CPMI está perto de descobrir quem bancou o golpe de 8 de Janeiro
Mark Felt, o ex-número 2 do FBI, nunca disse “siga o dinheiro” (“follow the money”) ao jornalista Bob Woodward, do Washington Post, que cobria o “caso Watergate”. Mas “seguir o dinheiro” é, por regra, a melhor forma de investigar fraudes financeiras e escândalos de corrupção. Daí que William Goldman, o roteirista de Todos os Homens do Presidente, recorreu à licença narrativa para atribuir a frase-exortação a Felt – o que se ajustou bem ao grande filme de Alan J. Pakula.
Os membros da Comissão Parlamentar Mista de Inquérito (CPMI) do 8 de janeiro – que investigam o fracassado “Bolsonarogate” – têm levado a recomendação à risca. Passados mais de seis meses da invasão e depredação de sedes dos Três Poderes, o STF (Supremo Tribunal Federal) já abriu processos penais contra 1.290 acusados de participação nos atos. Em meio a esses réus, 253 ainda estão presos. Mas quem financiou uma tentativa de golpe nessas proporções?
Qualquer fonte (anônima ou pública) será bem-vinda à CPMI. Mas, antes que apareça uma versão brasileira de Mark Felt – um “Garganta Profunda” tupiniquim –, a boa notícia é que os parlamentares responsáveis pela comissão estão perto de descobrir quem bancou o 8j.
Relatórios entregues pela Abin (Agência Brasileira de Inteligência) à CPMI revelam que 12 empresas transportadoras, proprietárias de caminhões e/ou associadas ao garimpo ilegal estão no centro do financiamento ao golpe. Ao menos 272 caminhões entraram em Brasília entre o começo de novembro e 8 de janeiro para dar sustentação aos golpistas. Cerca de 65% da frota era nova ou seminova e pertencia a empresas. Por isso, a Abin sugere que caminhoneiros autônomos eram minoritários nesse bando.
Um CNPJ, o da Sipal Indústria e Comércio, de Paranaguá (PR), é o que responde por mais veículos – dez ao todo. E um CPF, o do empresário, Alexandro Lermen, vem em seguida, com sete caminhões. Os dois tiveram as contas bloqueadas.
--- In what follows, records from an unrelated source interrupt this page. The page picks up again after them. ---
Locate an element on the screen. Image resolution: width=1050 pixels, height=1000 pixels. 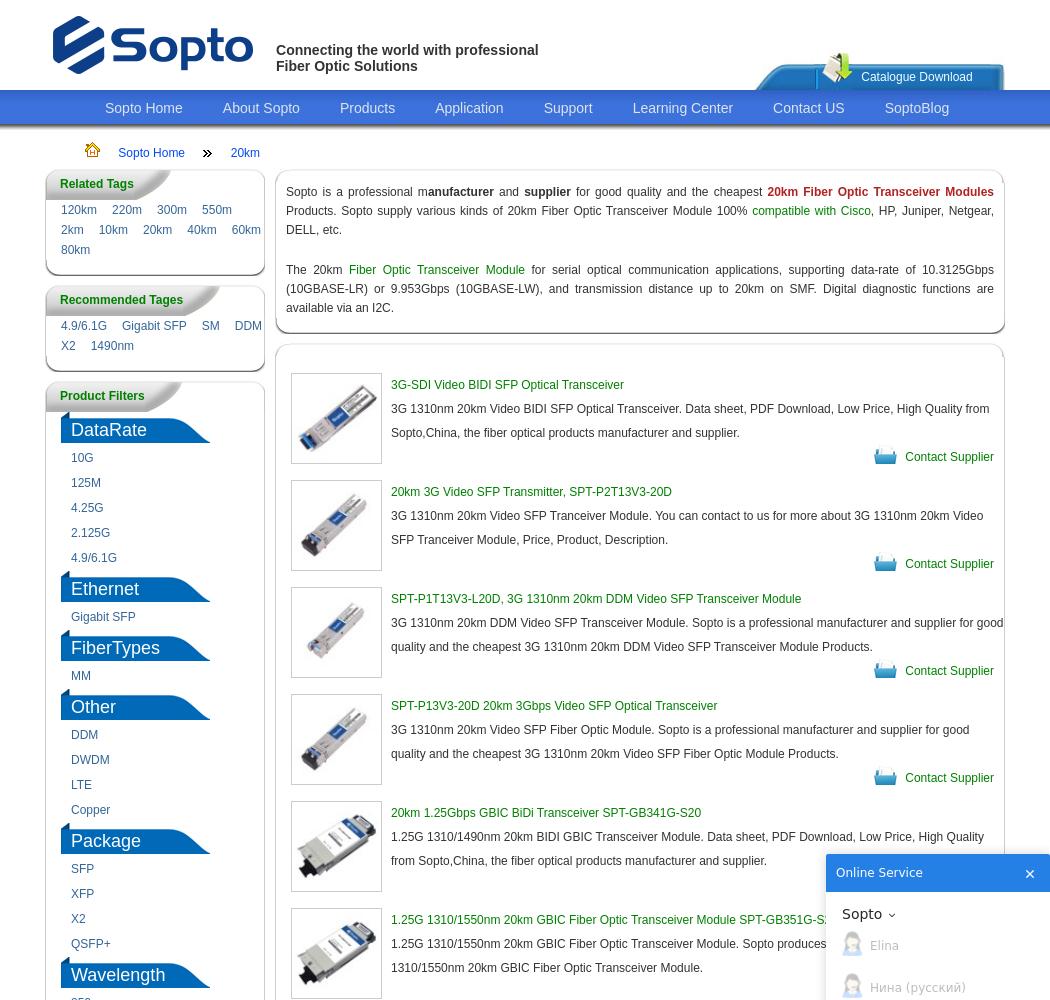
'Products. Sopto supply various kinds of 20km Fiber Optic Transceiver Module 100%' is located at coordinates (515, 210).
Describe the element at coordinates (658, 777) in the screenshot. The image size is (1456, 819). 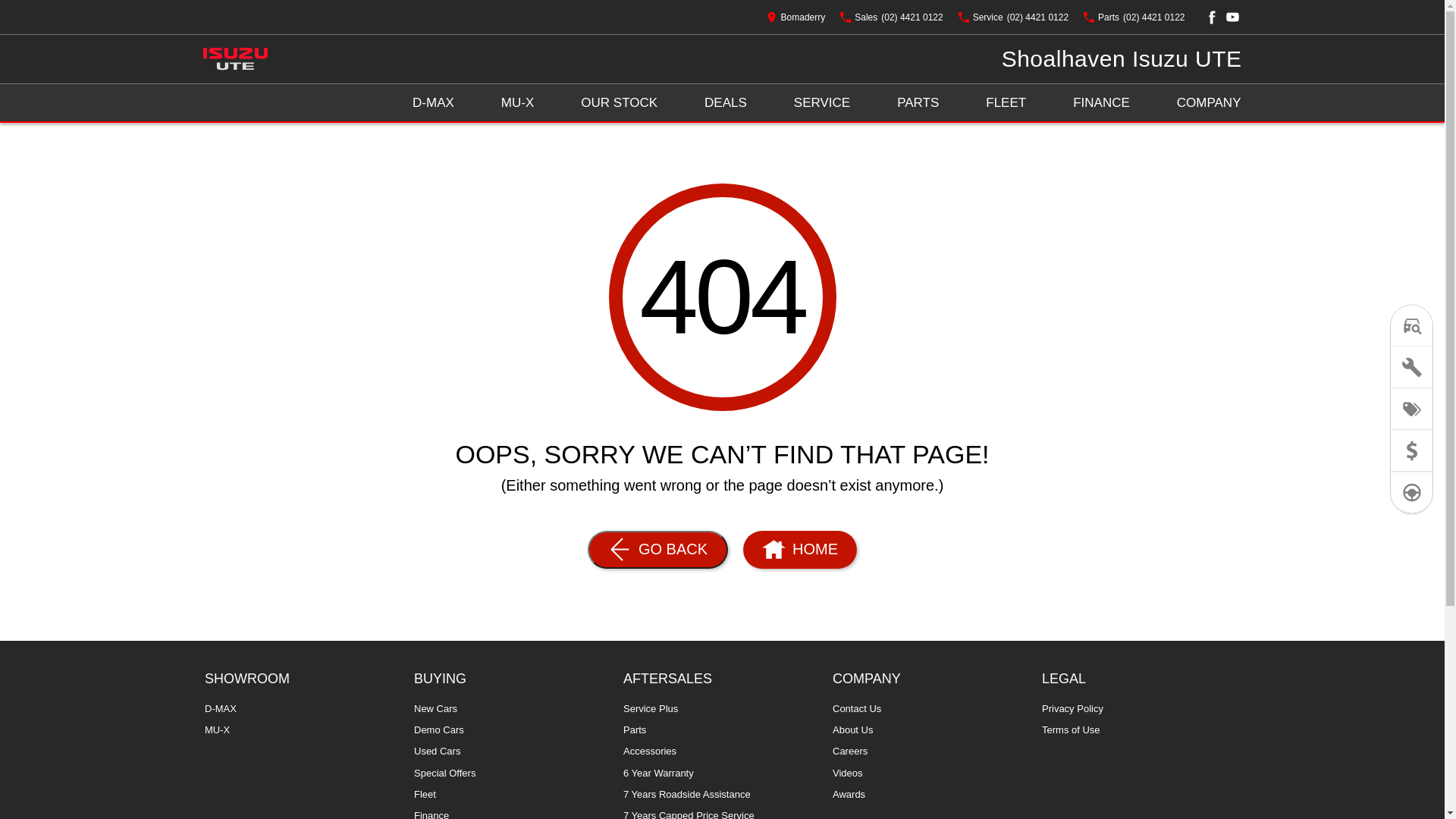
I see `'6 Year Warranty'` at that location.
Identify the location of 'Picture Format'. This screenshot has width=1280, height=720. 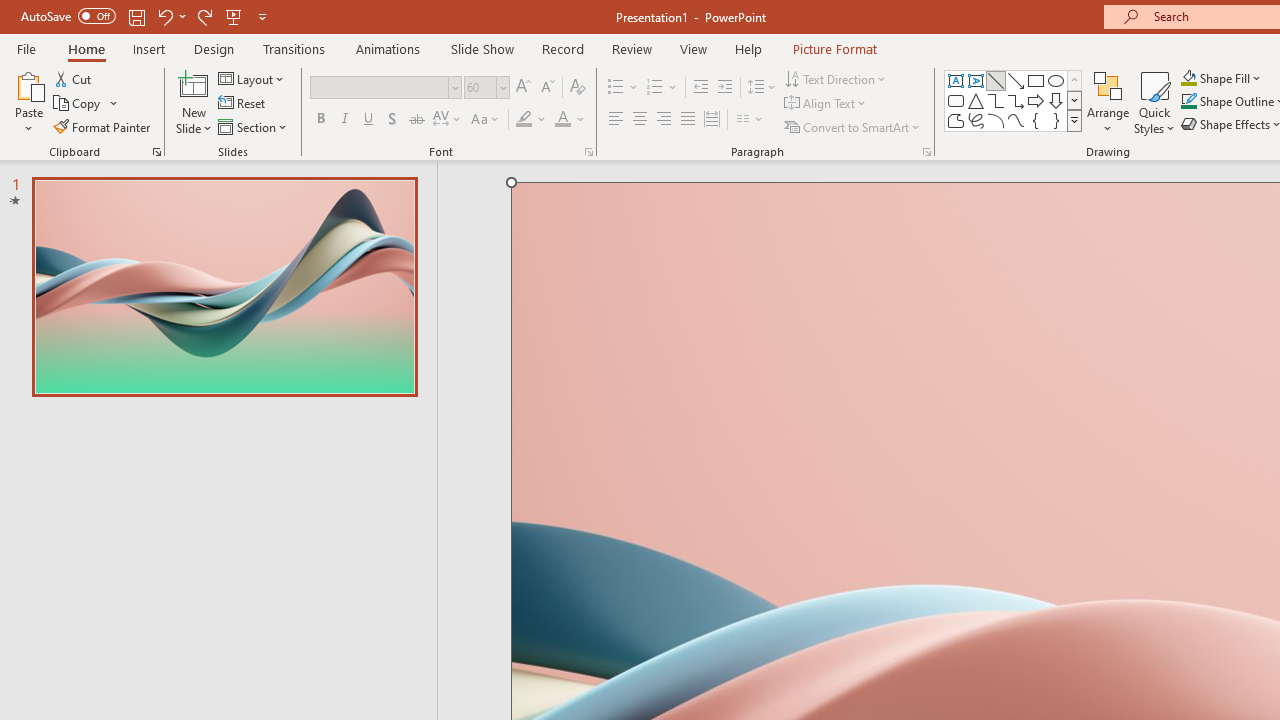
(835, 48).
Empresas que apoiam o garimpo ilegal aparecem igualmente com destaque no relatório. Segundo a Abin, “essas conexões evidenciam o vínculo entre a prática de ilícitos ambientais e a atuação de grupos extremistas contrários à eleição para a Presidência da República em 2022, além de permitirem identificar redes de práticas delituosas abrangendo diversas atividades, atores e verbas oriundas da exploração ilegal de recursos naturais”
Ainda conforme a agência, “em 6 e 7 de setembro de 2021, a maioria dos caminhões utilizados na invasão da Esplanada pertenciam a empresas agrícolas do ramo de transportes, sendo reduzida a participação de caminhoneiros autônomos. O mesmo pode ser dito dos caminhões enviados em comboio à Brasília a partir de 4 de novembro de 2022”.
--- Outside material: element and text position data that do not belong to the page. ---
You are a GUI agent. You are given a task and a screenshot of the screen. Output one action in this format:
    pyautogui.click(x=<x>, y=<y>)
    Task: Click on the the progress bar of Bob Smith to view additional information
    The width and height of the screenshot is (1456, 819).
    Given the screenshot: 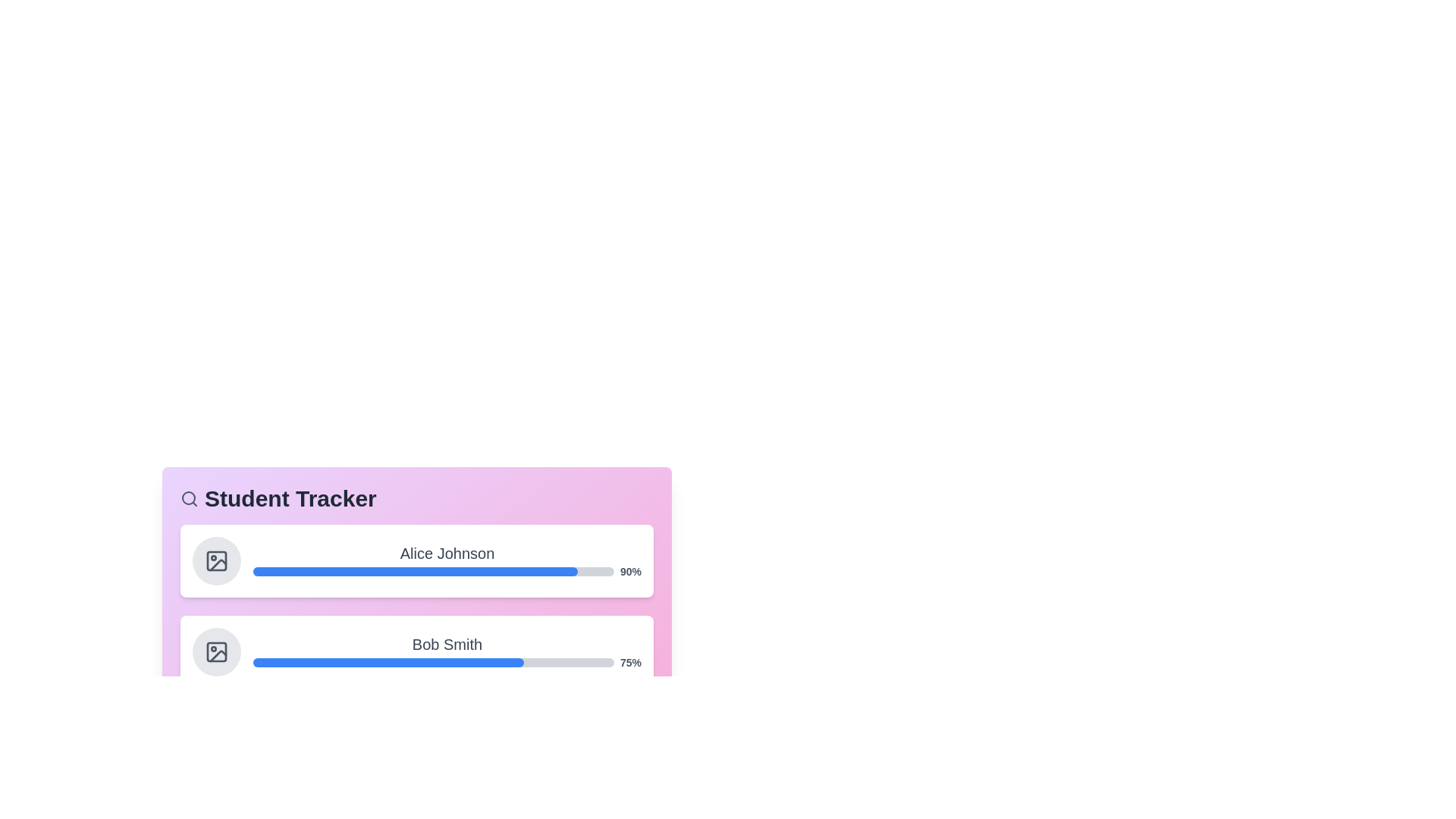 What is the action you would take?
    pyautogui.click(x=432, y=662)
Ao todo, a Abin fez 11 relatórios sobre atos golpistas desde o final das eleições presidenciais de 2022, nas quais Luiz Inácio Lula da Silva (PT) derrotou, em segundo turno, Jair Bolsonaro, que buscava a reeleição. Um desses relatórios aponta para o apoio financeiro mais longevo (desde 2020) do Movimento Verde e Amarelo, ligado a produtores de soja.
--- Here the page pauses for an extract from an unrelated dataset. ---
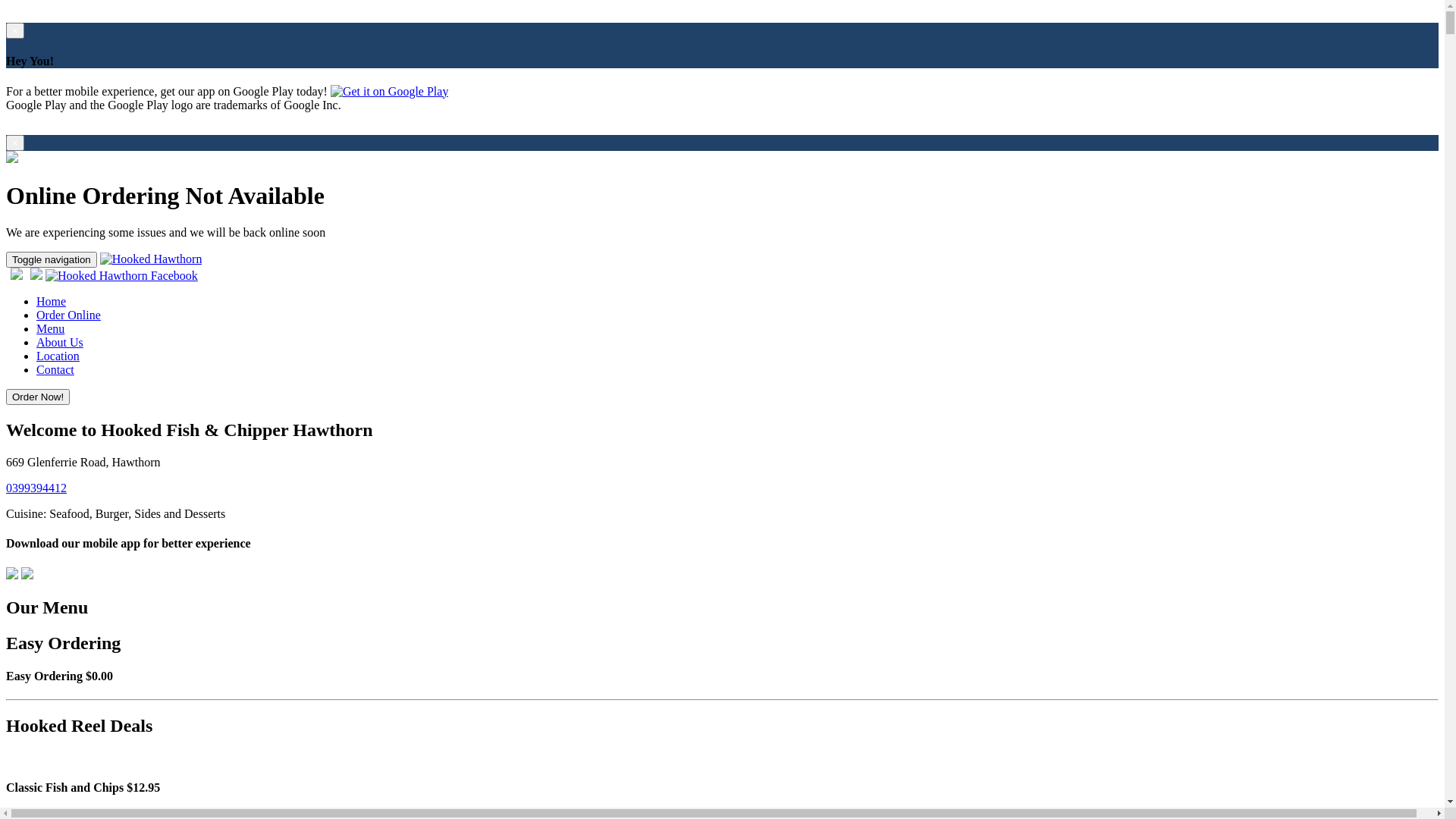 Image resolution: width=1456 pixels, height=819 pixels. What do you see at coordinates (36, 328) in the screenshot?
I see `'Menu'` at bounding box center [36, 328].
Outro documento diz que, a partir de 4 de janeiro, 3.875 bolsonaristas foram a Brasília em 103 ônibus fretados. Há 83 financiadores individuais e 13 entidades que ajudaram a bancar as despesas de transporte. Com a ajuda da Abin, a CPMI do 8 de janeiro “seguiu o dinheiro”. Os bolsonaristas que tanto pediram uma comissão como esta no Congresso terão muito que se arrepender.